When the European tour wraps up, Masvidal will record the next Cynic album, for which he says he has “the foundation and frame in place.” “I don’t really know what it’s going to sound like yet because it hasn’t been recorded or produced yet. I’ll have a clearer sense come May, June, July, but with anything I make, you almost don’t know what’s happening until almost after you made it.
“I was telling a friend yesterday that I’m just starting to get what’s been going on with Mythical Human Vessel … why all these pieces and parts have been coming together and where they all connect,” he continues. “As an artist, you’re just letting the muse guide you and staying in process. Then you can look back and understand what’s happening.”
The album’s creation will occur in the shadow of Masvidal’s grief over the sudden Jan. 24 passing of his former Cynic bandmate, drummer Sean Reinert, whose cause of death hasn’t been reported. “This is the first significant loss in my life, in that I lost a peer, a best friend and someone I grew up with my whole life,” he says. “I lived with him, toured with him, and we were basically inseparable for 33 years. I spent more time with him than my own blood brother. It’s been really challenging for me.”

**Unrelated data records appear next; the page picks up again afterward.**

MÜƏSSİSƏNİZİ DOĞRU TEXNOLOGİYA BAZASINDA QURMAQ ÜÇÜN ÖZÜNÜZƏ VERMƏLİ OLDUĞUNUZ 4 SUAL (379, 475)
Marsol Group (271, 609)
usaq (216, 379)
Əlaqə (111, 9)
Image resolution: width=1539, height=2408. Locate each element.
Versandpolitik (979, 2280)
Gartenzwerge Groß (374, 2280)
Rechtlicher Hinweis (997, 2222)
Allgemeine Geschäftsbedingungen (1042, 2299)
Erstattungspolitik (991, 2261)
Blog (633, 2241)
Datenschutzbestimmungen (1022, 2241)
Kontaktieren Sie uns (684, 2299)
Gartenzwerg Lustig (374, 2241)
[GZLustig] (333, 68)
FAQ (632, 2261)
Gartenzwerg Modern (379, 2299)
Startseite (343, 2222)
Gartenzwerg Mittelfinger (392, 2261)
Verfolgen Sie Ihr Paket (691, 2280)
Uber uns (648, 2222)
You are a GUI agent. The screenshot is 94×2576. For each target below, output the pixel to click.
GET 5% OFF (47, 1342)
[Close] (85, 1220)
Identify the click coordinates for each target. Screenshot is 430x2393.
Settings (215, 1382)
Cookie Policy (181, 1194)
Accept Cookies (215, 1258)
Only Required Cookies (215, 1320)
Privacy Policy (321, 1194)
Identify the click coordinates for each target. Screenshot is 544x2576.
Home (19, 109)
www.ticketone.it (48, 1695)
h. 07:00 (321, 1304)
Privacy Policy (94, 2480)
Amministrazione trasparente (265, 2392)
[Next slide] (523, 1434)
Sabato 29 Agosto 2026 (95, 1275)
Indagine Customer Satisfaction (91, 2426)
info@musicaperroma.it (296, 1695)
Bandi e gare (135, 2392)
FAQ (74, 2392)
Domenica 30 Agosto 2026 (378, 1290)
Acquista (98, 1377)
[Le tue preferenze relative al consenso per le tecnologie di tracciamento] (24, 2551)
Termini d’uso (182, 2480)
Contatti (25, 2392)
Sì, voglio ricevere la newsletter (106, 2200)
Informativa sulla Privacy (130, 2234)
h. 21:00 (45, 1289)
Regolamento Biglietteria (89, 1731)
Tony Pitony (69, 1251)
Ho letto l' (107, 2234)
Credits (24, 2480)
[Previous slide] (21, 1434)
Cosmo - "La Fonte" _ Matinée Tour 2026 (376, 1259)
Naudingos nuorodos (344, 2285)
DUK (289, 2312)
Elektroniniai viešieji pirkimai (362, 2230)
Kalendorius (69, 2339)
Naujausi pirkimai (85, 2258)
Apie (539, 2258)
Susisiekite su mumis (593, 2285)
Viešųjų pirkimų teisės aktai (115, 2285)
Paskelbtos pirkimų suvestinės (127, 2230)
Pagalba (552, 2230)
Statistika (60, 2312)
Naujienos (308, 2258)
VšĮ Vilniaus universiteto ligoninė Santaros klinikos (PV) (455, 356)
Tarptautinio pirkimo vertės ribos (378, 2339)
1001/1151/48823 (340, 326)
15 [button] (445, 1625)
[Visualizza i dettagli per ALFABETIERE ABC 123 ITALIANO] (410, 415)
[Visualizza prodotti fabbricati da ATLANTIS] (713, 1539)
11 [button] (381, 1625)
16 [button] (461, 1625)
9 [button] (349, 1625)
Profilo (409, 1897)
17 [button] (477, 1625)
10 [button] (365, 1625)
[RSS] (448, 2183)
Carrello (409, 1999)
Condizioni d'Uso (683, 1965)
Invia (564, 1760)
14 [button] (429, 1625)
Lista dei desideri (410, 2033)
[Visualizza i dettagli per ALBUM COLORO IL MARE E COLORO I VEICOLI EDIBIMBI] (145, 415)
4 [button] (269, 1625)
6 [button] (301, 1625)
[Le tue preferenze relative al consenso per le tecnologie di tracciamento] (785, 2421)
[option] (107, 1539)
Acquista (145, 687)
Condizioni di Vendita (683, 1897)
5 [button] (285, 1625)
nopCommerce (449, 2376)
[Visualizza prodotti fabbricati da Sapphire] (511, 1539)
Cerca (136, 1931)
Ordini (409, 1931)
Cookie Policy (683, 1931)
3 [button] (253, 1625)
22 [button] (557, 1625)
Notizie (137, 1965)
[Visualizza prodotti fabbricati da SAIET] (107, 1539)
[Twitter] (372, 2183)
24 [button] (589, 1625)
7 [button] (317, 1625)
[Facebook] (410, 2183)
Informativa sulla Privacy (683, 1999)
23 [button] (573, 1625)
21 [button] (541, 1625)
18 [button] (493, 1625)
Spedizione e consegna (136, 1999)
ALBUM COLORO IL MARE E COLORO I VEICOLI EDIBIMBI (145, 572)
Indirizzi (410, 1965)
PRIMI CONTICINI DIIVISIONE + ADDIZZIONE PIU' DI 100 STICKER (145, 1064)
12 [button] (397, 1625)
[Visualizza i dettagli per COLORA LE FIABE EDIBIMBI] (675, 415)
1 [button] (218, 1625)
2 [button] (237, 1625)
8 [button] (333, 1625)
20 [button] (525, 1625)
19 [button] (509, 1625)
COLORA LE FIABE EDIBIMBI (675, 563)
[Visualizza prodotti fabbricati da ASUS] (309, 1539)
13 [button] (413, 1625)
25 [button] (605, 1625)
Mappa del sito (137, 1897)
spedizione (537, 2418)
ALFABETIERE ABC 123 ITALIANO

Masvidal is familiar with the stages of grief — he has worked as a volunteer with ailing and terminally ill populations for about 25 years, so he knows “how to enter that space. But now it’s my turn to directly experience it, and it’s been a ride. I’m just trying to create space for it all and show up for whatever needs to come through and to move toward the loss instead of away from it, especially something as significant as this.” He expects to work through it for the rest of his life because “essentially, my personality was forged with Sean. We found our identities together as kids. It’s not easy, but I don’t expect it to be.”
Compounding the sense of loss: Reinert reportedly could not donate his organs because he was gay. “I’m an organ donor and a gay man, so I guess I should remove my organ donation from my driver’s license,” says Masvidal. “This sounds like an ’80s Reagan bill or some nonsense. I had no idea, and I hope that in light of this, that it’ll help bring attention to how absurd that is … It really is a form of prejudice and homophobia in law.”
Masvidal is hopeful that Reinert’s legacy will live on. “We’re at the tip of the iceberg of people realizing what a monster he was as a musician and the influence he left behind,” he observes. “I would love to see that expand as well, in terms of Sean’s legacy becoming something historic and there be some kind of preservation of what he did as an artist and what he offered the world. He really was unique and a beast of a player, and there’s not going to be another guy like him.”